# ABOUT THIS EXERCISE
Copy out every line of the data where the word "computer" is found.

# TASK MATERIAL
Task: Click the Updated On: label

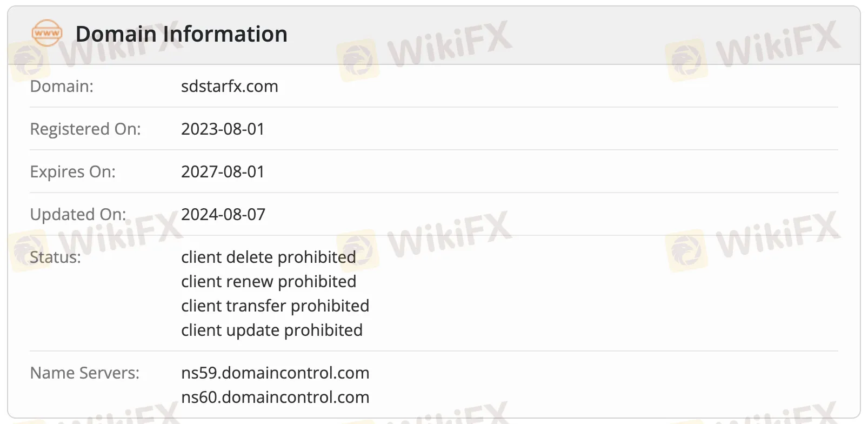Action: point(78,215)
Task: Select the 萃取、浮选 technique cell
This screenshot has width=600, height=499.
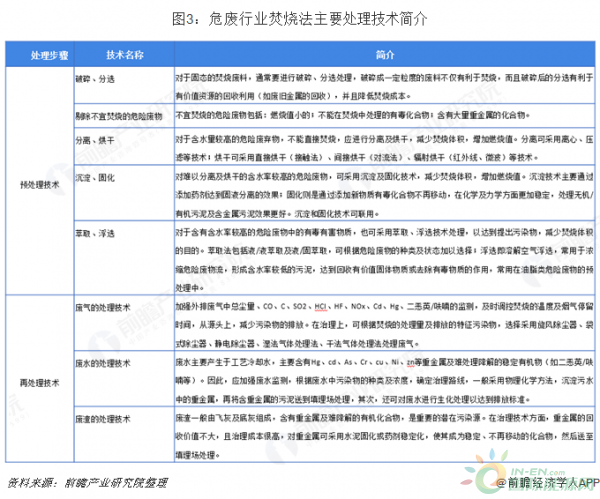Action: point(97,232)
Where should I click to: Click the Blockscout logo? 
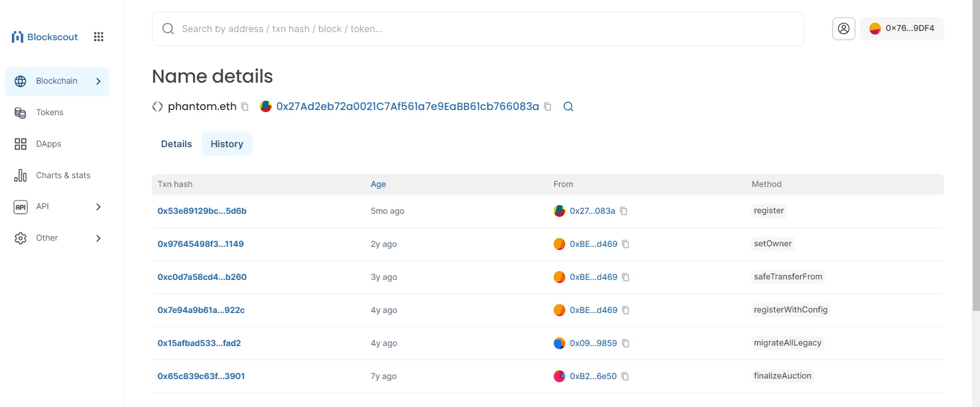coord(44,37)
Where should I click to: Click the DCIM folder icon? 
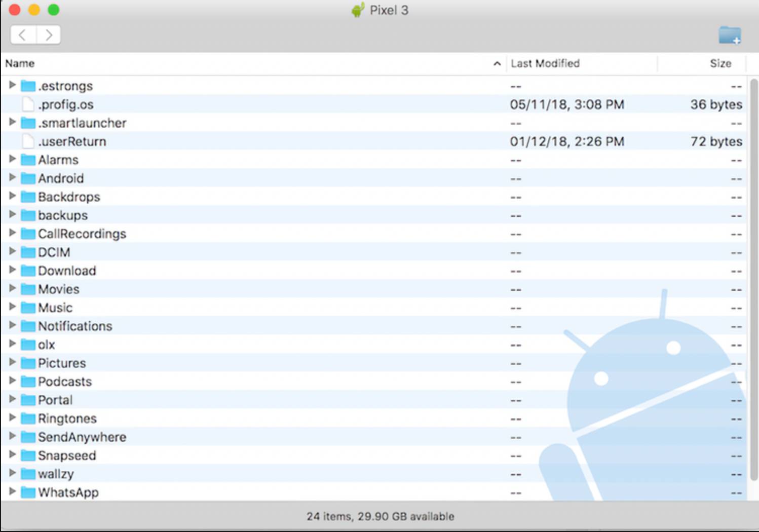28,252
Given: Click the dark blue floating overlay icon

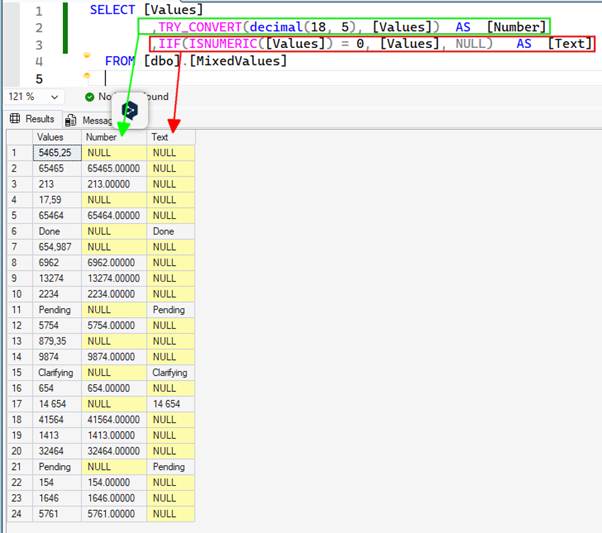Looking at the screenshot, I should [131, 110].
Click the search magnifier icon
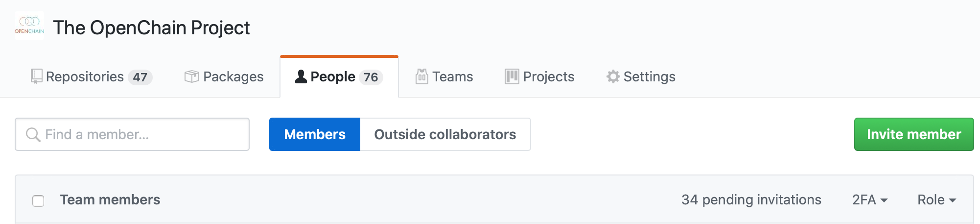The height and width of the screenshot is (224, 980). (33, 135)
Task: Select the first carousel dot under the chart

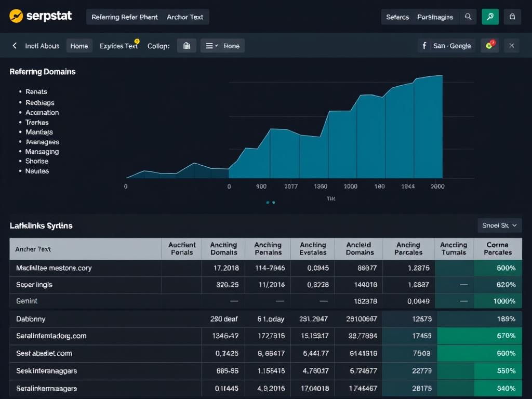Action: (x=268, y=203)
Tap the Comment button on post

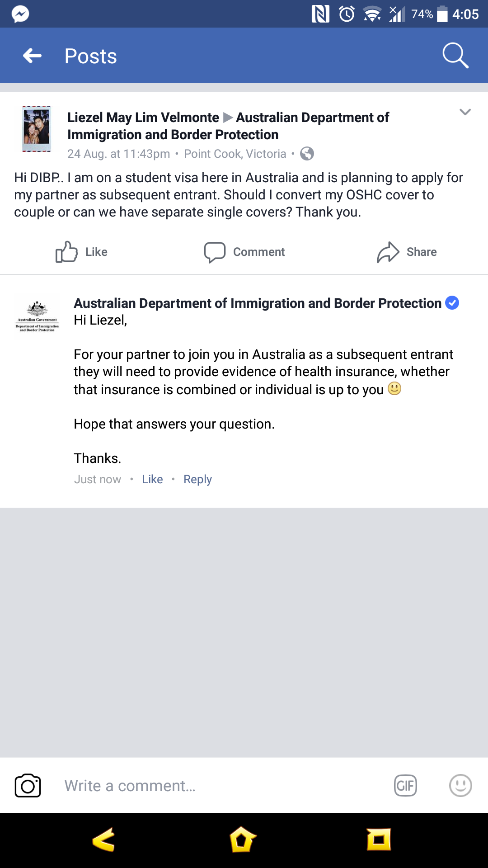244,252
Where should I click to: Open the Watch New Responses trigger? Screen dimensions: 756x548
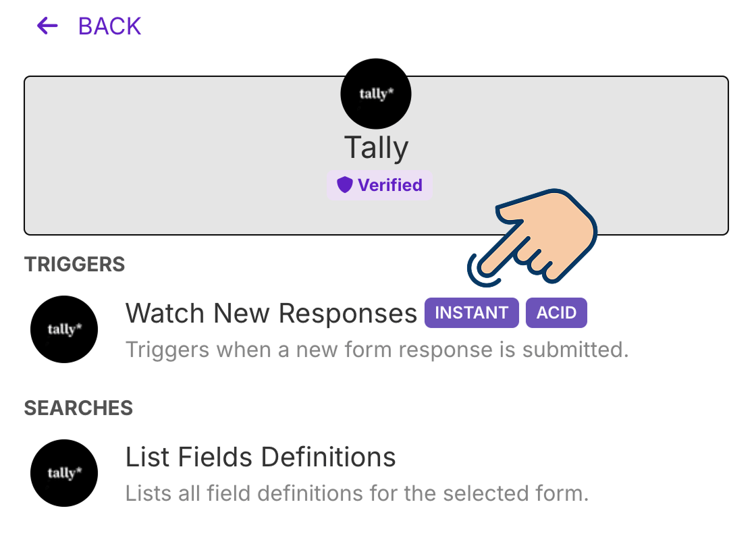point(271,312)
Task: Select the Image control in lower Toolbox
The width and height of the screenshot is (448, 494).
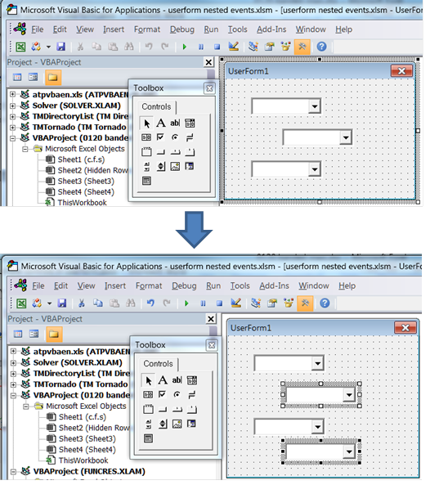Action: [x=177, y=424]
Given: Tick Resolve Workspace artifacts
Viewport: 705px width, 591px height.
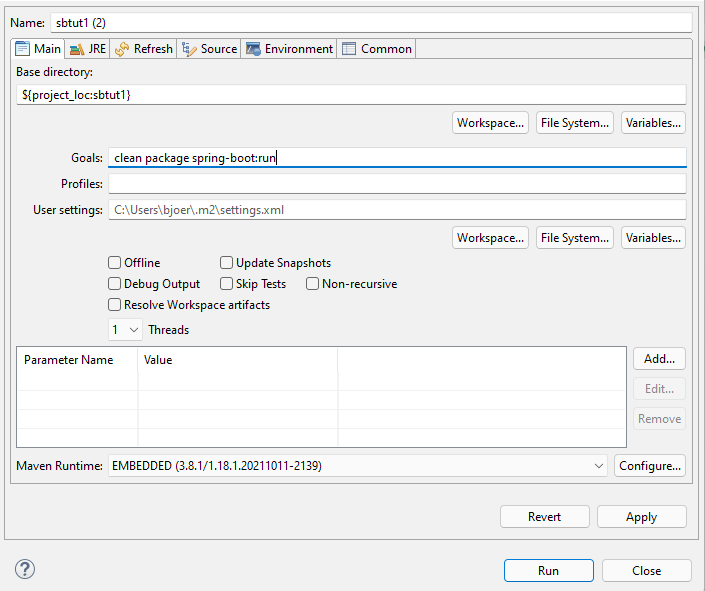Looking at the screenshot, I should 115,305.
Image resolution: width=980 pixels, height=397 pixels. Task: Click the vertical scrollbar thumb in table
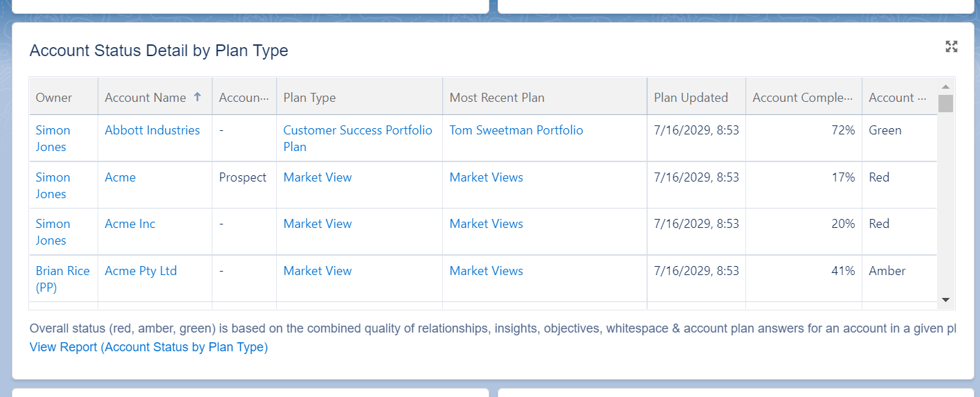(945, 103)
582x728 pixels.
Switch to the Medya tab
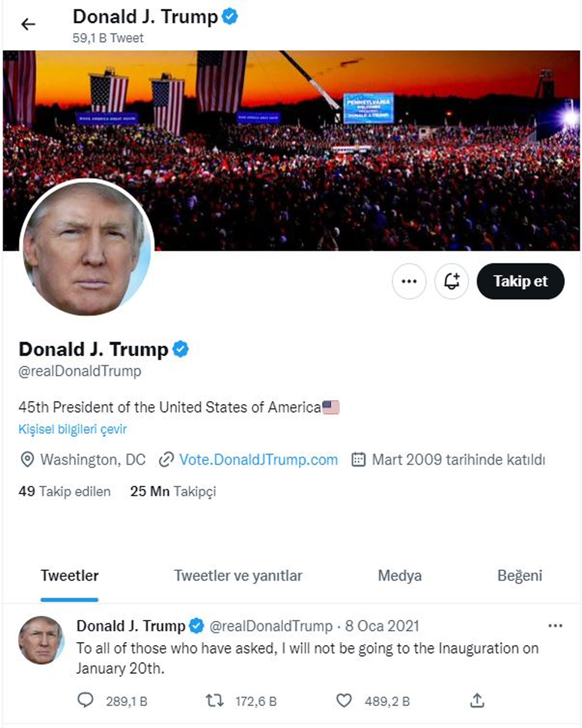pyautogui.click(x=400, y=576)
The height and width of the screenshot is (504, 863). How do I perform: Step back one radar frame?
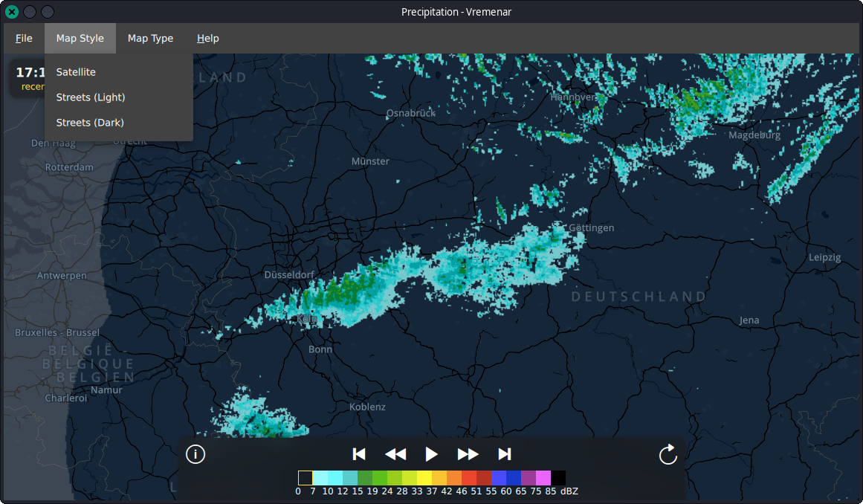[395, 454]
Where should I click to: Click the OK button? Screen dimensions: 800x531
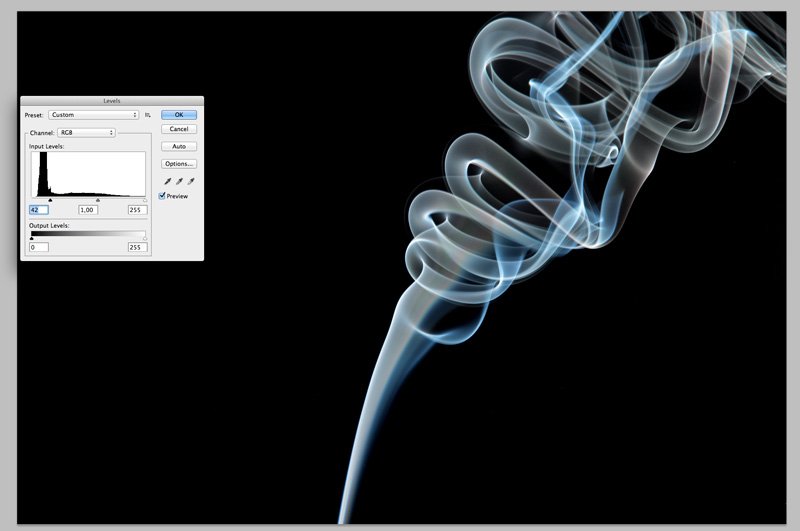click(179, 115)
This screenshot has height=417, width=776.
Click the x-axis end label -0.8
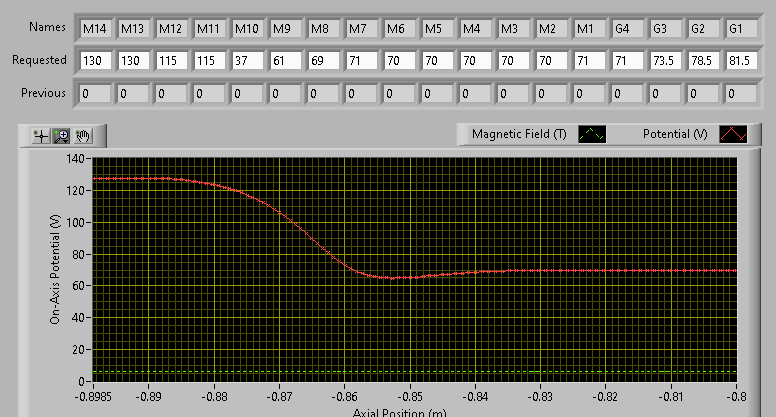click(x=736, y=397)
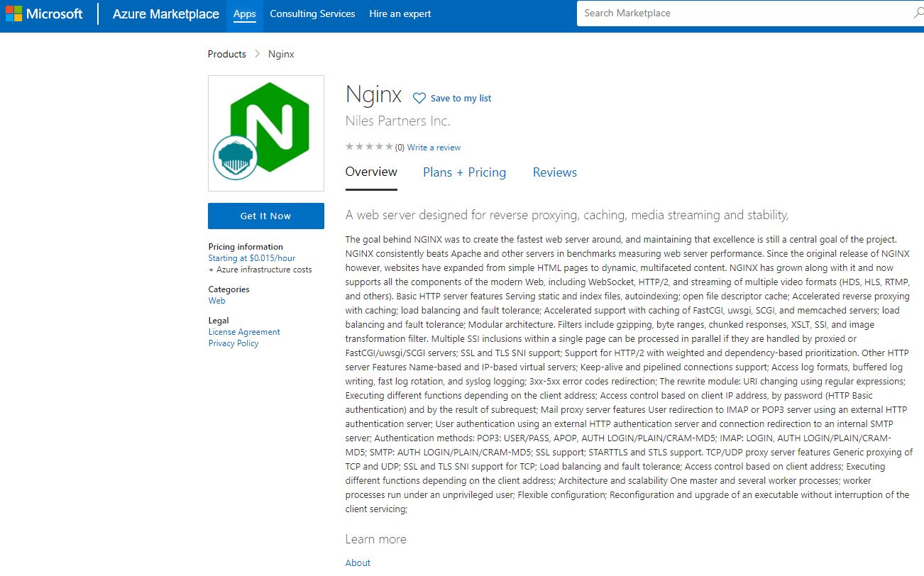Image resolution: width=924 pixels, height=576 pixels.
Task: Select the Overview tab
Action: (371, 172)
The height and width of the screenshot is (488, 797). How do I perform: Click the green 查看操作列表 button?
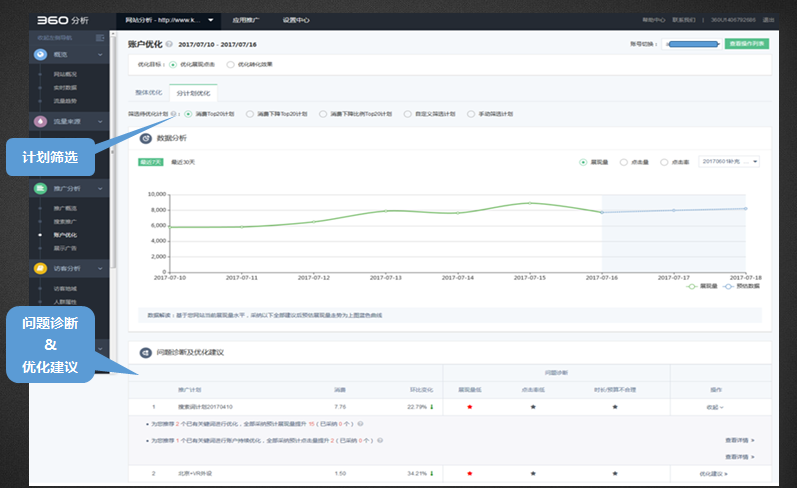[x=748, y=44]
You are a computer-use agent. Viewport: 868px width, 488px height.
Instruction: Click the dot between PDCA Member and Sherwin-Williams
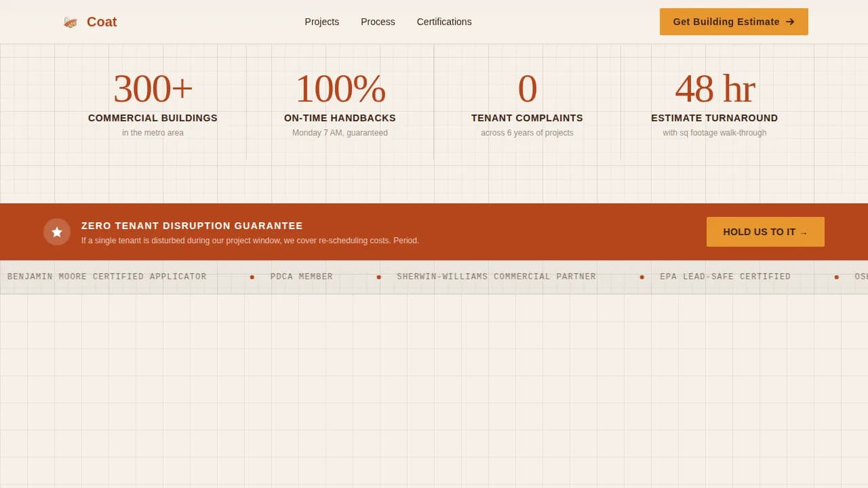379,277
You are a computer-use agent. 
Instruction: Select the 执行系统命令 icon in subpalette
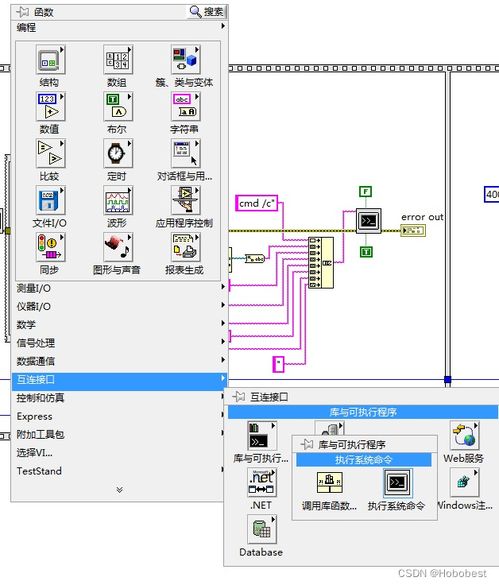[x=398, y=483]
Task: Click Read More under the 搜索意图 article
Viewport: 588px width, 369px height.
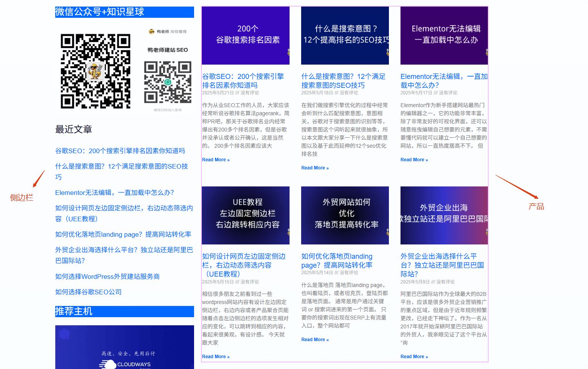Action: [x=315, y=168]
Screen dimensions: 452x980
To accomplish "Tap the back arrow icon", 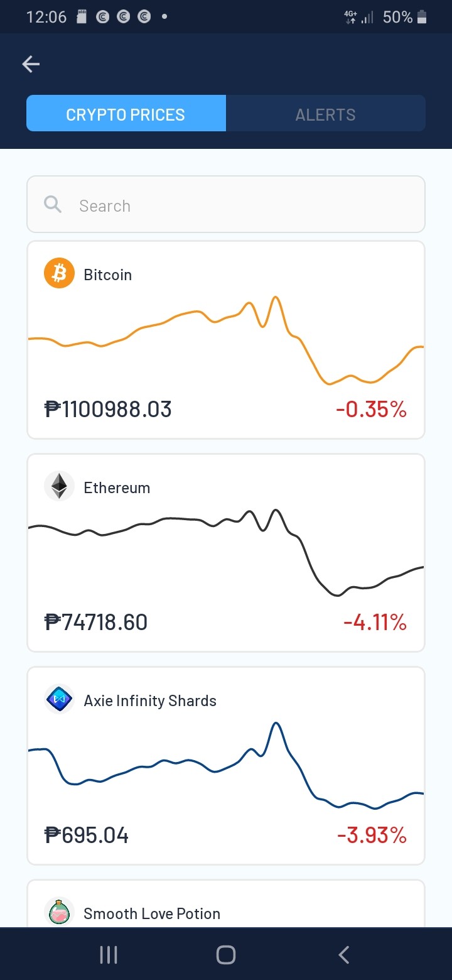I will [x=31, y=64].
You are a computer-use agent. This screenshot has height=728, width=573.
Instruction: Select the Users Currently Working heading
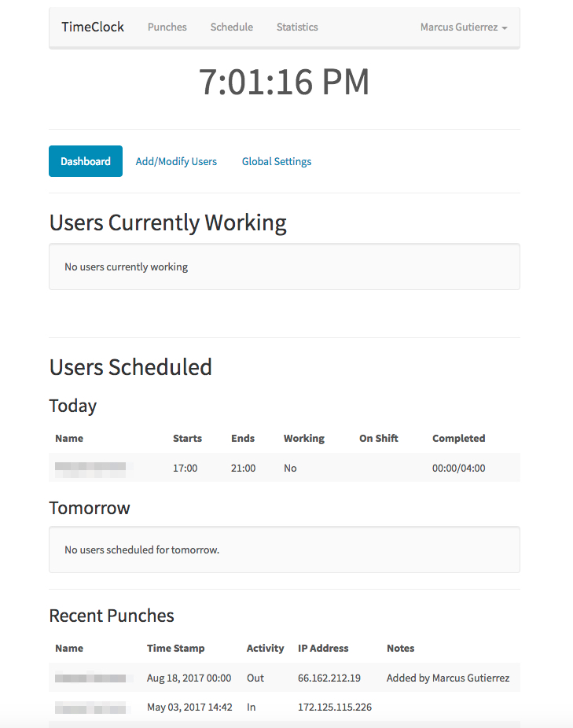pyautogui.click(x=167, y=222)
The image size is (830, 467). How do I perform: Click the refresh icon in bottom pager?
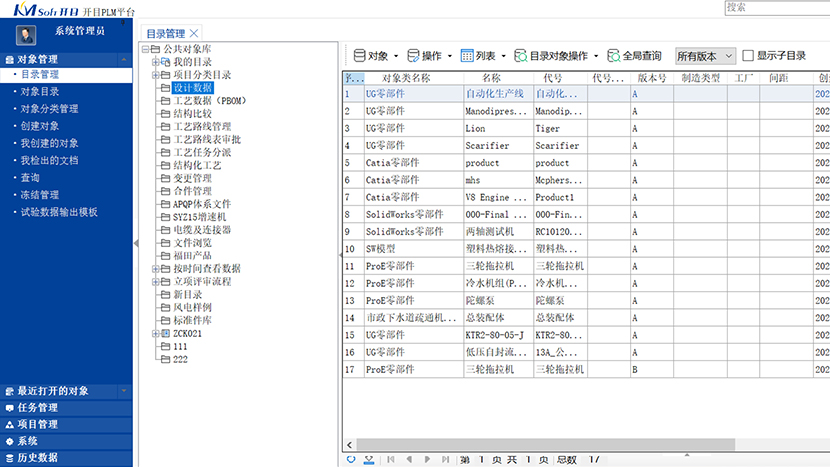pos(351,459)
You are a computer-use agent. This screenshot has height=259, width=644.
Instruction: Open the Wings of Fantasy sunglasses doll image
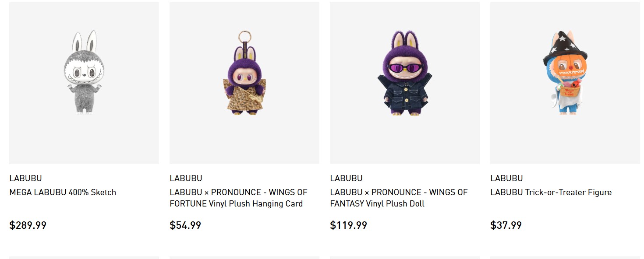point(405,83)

# EXERCISE SOLUTION
You are a computer-use agent. Viewport: 868px width, 488px height.
You are a computer-use agent. 
You are a computer-use agent. This screenshot has height=728, width=573.
You are a computer-use agent. This screenshot has height=259, width=644.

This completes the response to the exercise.